Outdoor advertising group oOH! Media is an interesting way to play the trend. oOH! Media is benefiting from faster growth in out-of-home advertising compared to the broader media sector. Digitisation of outdoor and indoor ads is boosting advertising yields.
One can envisage banks increasing their advertising spend in the next few years, and the mix of outdoor advertising within it, as part of a sector effort to repair public trust. oOH! Media looks well placed to benefit and can continue to grow with or without a lift in bank advertising.
Chart 2: oOH! MediaSource: ASX
Financial technology (fintech) companies must be salivating at the prospect of taking market share from the big banks.

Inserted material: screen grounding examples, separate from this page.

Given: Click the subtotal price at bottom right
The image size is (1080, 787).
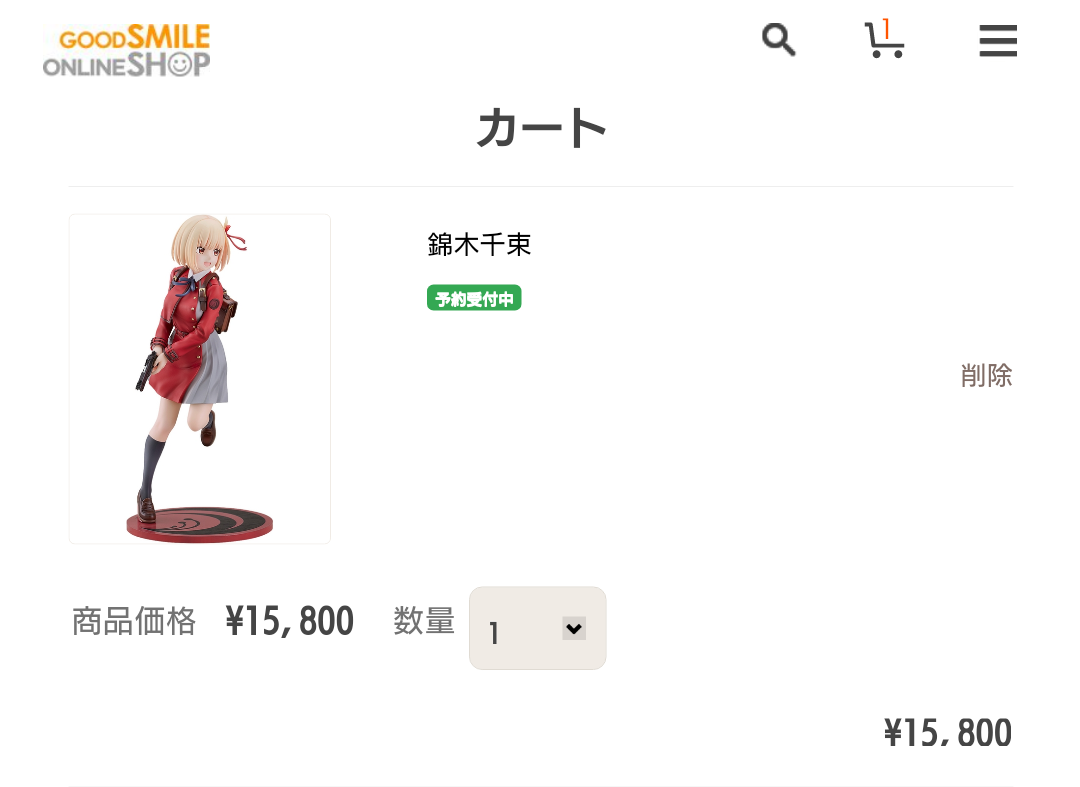Looking at the screenshot, I should point(947,734).
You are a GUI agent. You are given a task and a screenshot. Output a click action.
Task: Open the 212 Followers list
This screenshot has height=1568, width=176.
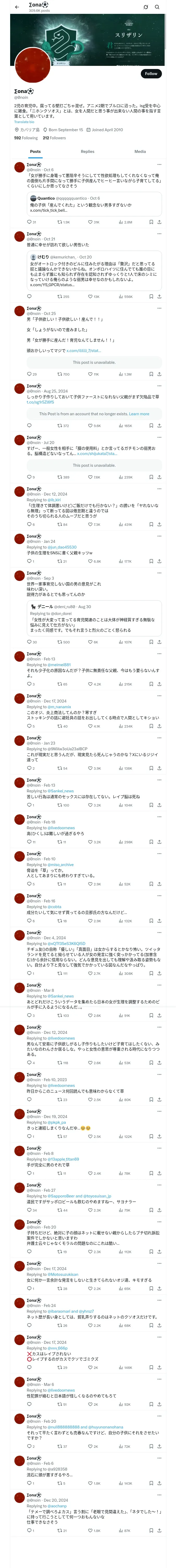54,137
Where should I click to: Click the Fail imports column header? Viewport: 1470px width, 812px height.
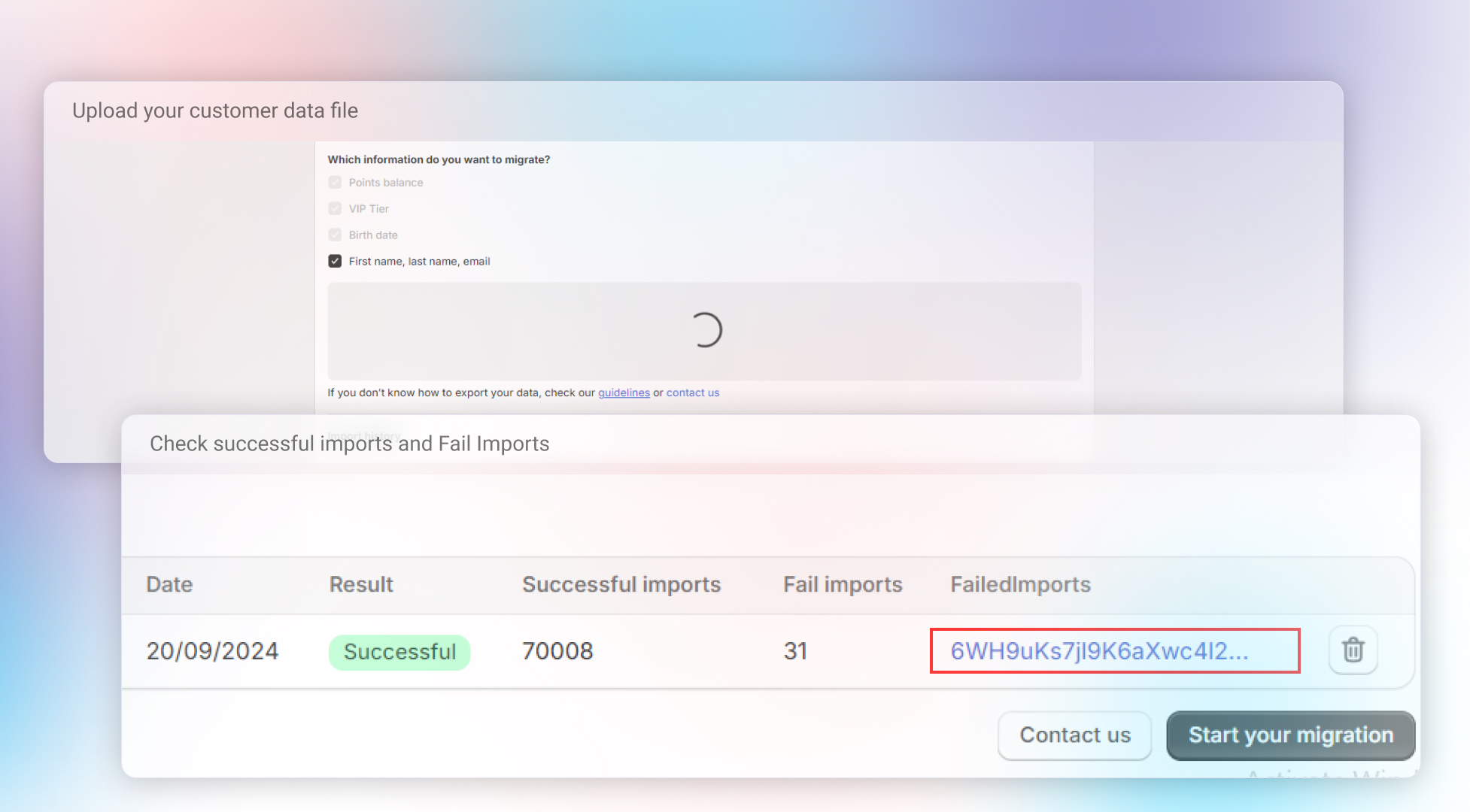[x=843, y=584]
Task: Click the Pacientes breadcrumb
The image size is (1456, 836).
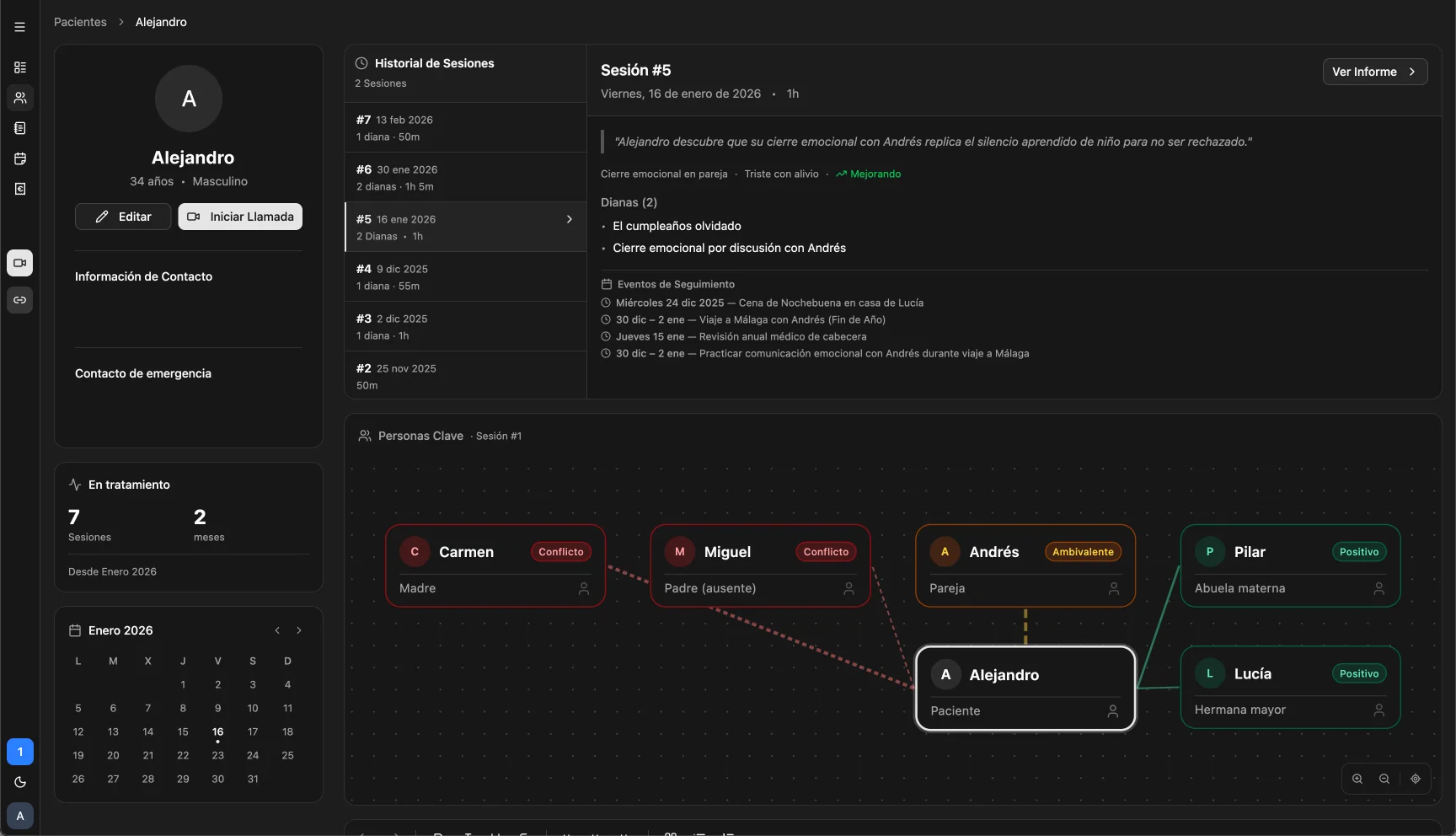Action: (x=78, y=21)
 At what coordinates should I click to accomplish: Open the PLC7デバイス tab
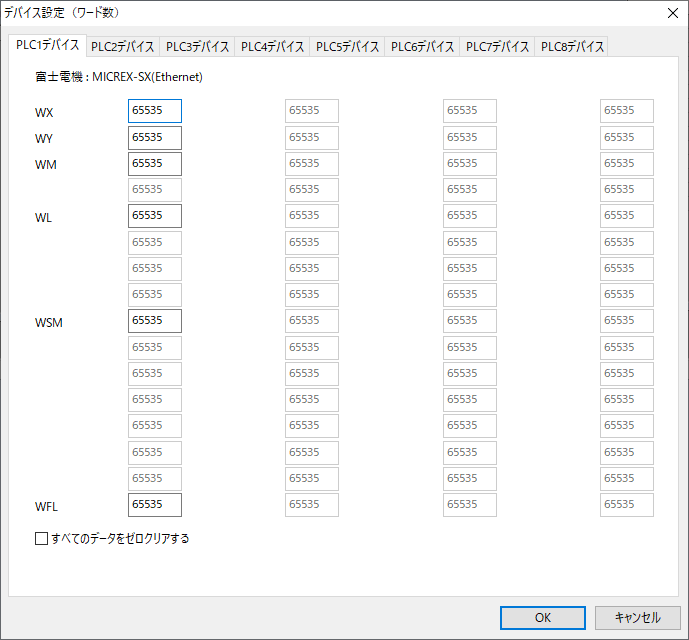[497, 47]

The Royal Commission will surely slow the big banks down by adding extra compliance and costs, at a time when they need to be more nimble and aggressive to combat the fintech threat (and benefit from financial technology).
Peer-to-peer lending stocks could benefit if more borrowers look to bypass the banks, but most on ASX are too small and speculative for portfolio investors. Big fintech payment providers, such as Afterpay Touch Group, are a better bet but look fully valued after recent price gains.

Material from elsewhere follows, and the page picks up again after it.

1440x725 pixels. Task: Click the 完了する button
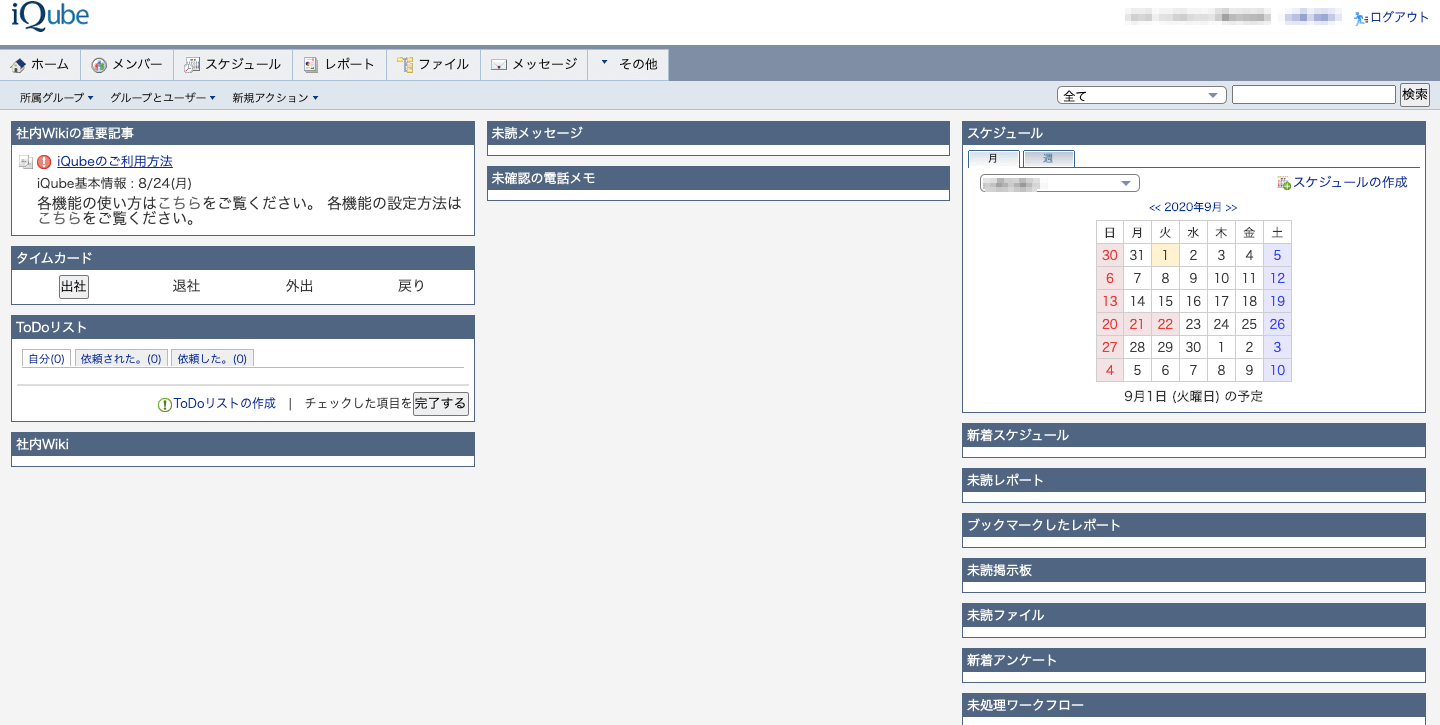[440, 404]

Hub24 is another option. The company provides an investment platform and licensing solution for financial advisers through subsidiary Paragem. Hub 24’s investment and superannuation platforms are aimed at financial advisers and investors.

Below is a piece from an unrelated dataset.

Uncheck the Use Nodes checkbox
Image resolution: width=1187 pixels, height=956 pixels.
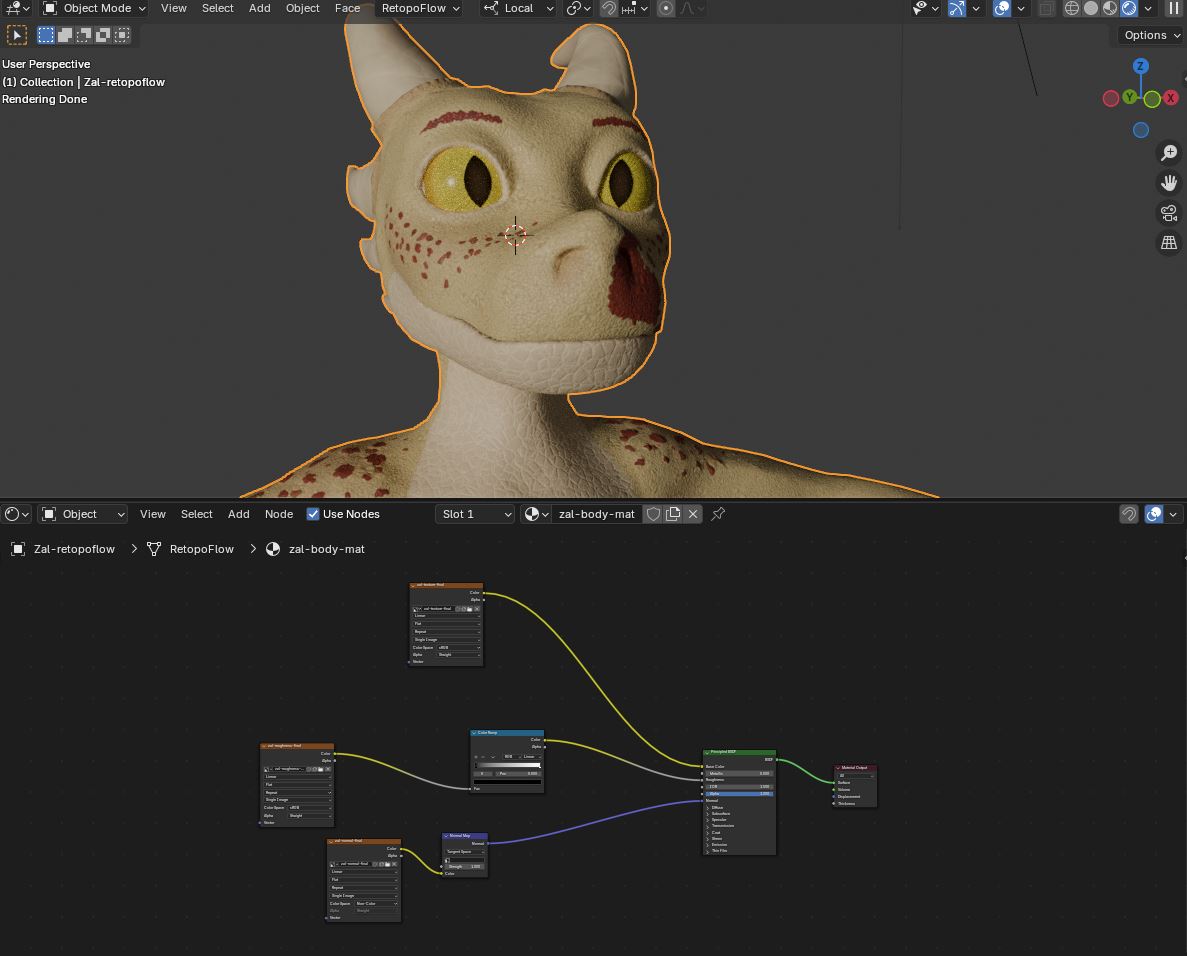[313, 514]
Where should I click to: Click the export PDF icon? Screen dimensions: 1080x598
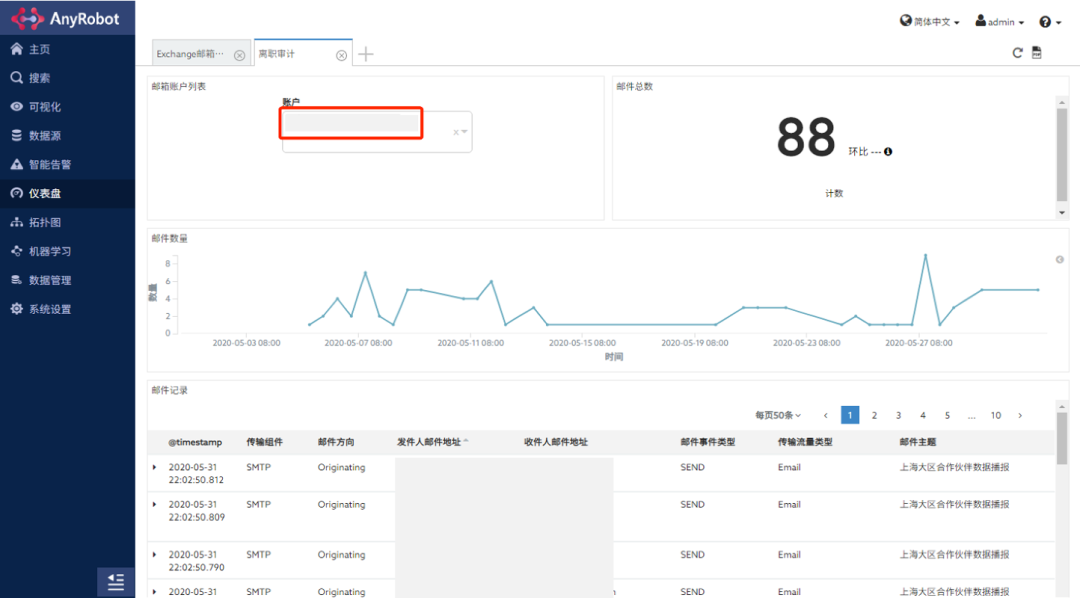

The repercussions of the Royal Commission on the banking and financial-planning sectors should benefit Hub24 in the long run.
Hub24 said at its Annual General Meeting in November 2017: “Across Australia, an increasing number of advisers are choosing to become self-licensed or join more flexible dealer groups as they move away from institutionally owned licensing models … our group is well placed to capitalise on this trend with advice businesses seeking greater choice, transparency and engagement with new technology platforms.”
This trend towards adviser independence is hardly new but has a long way to run. More investors will seek independent financial advice after Royal Commission revelations about practices at some financial-planning groups. That should be good for Hub24.
The main issue is valuation. Hub24 has soared from a 52-week low of $4.82 to $11.08. A consensus price target of $11.09, based on five broking firms (too small to rely on), suggests the stock is fully valued. Tech stock is priced for perfection, trading on a forward Price Earnings (PE) ratio of 55 times FY19 on some broker estimates.
Hub24 is so far delivering, with strong growth in funds under administration and financial advisers using its platform. Share-price gains will be slower from here, but the stock has a good long-term growth outlook as more financial advisers change dealer groups and as more Australians seek independent financial advice after the Royal Commission.
Portfolio investors might watch and wait for better value as some steam inevitably comes out of Hub24’s share price after recent strong gains.
Chart 3: Hub24Source: ASX
• Tony Featherstone is a former managing editor of BRW, Shares and Personal Investor magazines. The information in this article should not be considered personal advice. It has been prepared without considering your objectives, financial situation or needs. Before acting on information in this article you should consider the appropriateness and accuracy of the information, regarding your objectives, financial situation and needs. Do further research of your own and/or seek personal financial advice from a licensed adviser before making any financial or investment decisions based on this article. All prices and analysis at May 1, 2018.